Kita memiliki kesempatan dan potensi besar untuk itu.
Selain putri Megawati tersebut, ada pula Menteri Pemberdayaan Perempuan dan Anak, Ibu Negara Presiden dan Wakil Presiden. Mereka bisa menjadi pressure power untuk mengkritisi banyak permasalahan seperti peradilan yang timpang, vonis ringan pelaku pemerkosa, atau malah kasus menguap.
Di bawah struktur mereka ada para ibu gubernur, bupati, dan walikota. Ke bawahnya lagi ada ibu-ibu camat, kepala desa, kadus, hingga RT/RW. Ke struktur samping ada juga jejaringnya. Dahsyat sekali jika mereka sudah bergerak.

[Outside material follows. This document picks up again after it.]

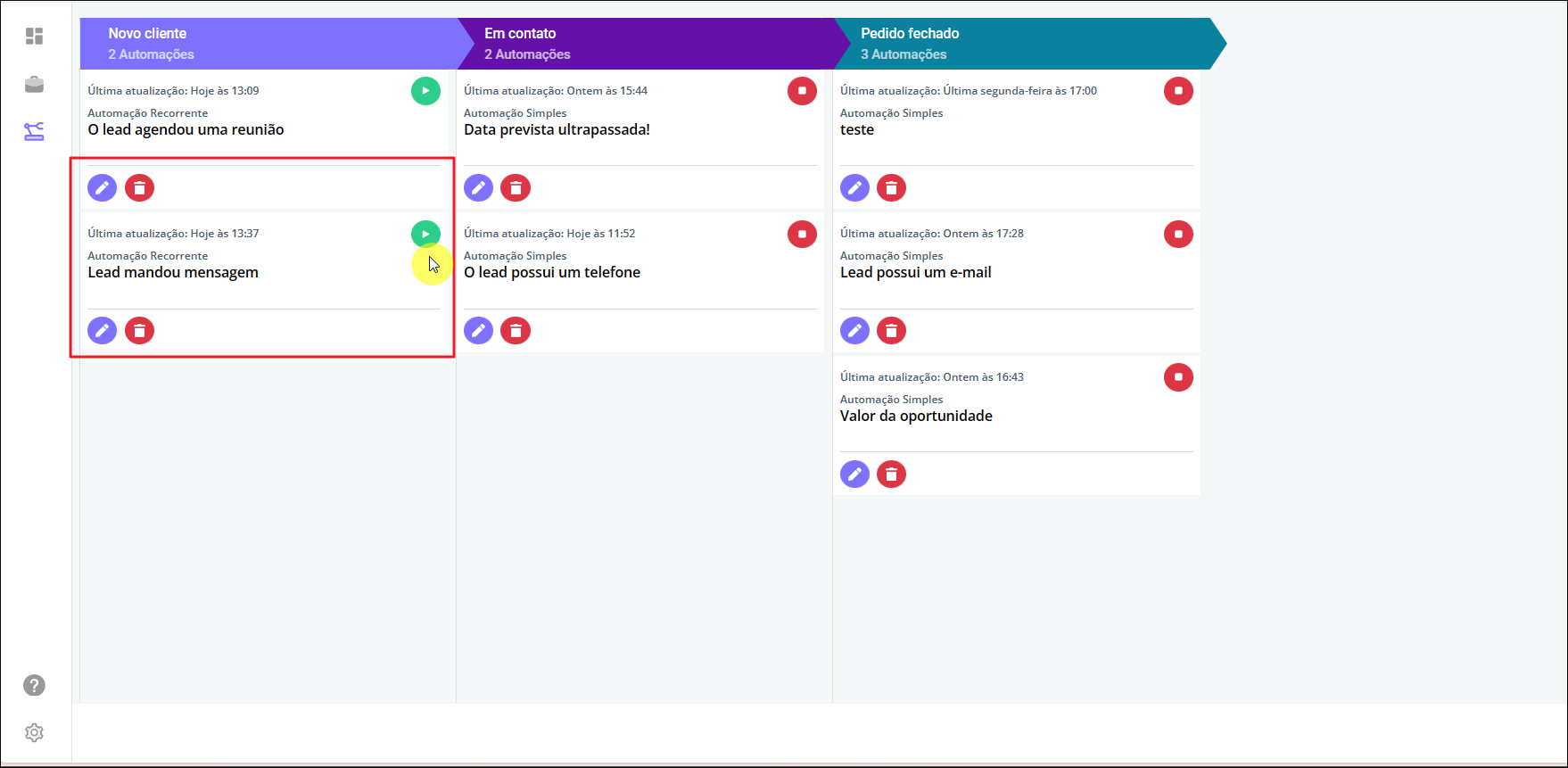Edit the 'Lead possui um e-mail' automation
This screenshot has height=768, width=1568.
(854, 331)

Di Brebes bisa-bisanya LSM jadi lembaga peradilan partikulir yang memalak puluhan juta dari pihak pelakuagar bisa bebas. Di Blora ada korban disabilitas menjadi korban asusila selama beberapa periode jabatan Kapolres. Di Kemenkop juga ada kasus ganjil seperti itu dengan korban pihak perempuan.
Hari ini ada berita kasus asusila di Mojokerto dengan korban anak TK dan pelakunya anak SD. Di Pasar Rebo balita tewas karena penganiayaan setelah jadi agunan utang. Wah. Kehabisan kata-kata.
Korban anak-anak; banyak kasus di mana mereka akan segera beranak atau sudah. Di Jatim ada 15.000-an kasus permohonan dispensasi pernikahan dini. Bagian Jawa yang lain dan luar Jawa berapa totalnya.
Di rumah. Di sekolah. Bahkan pesantren dan rumah ibadah. Ada fenomena yang tampak begitu absurd.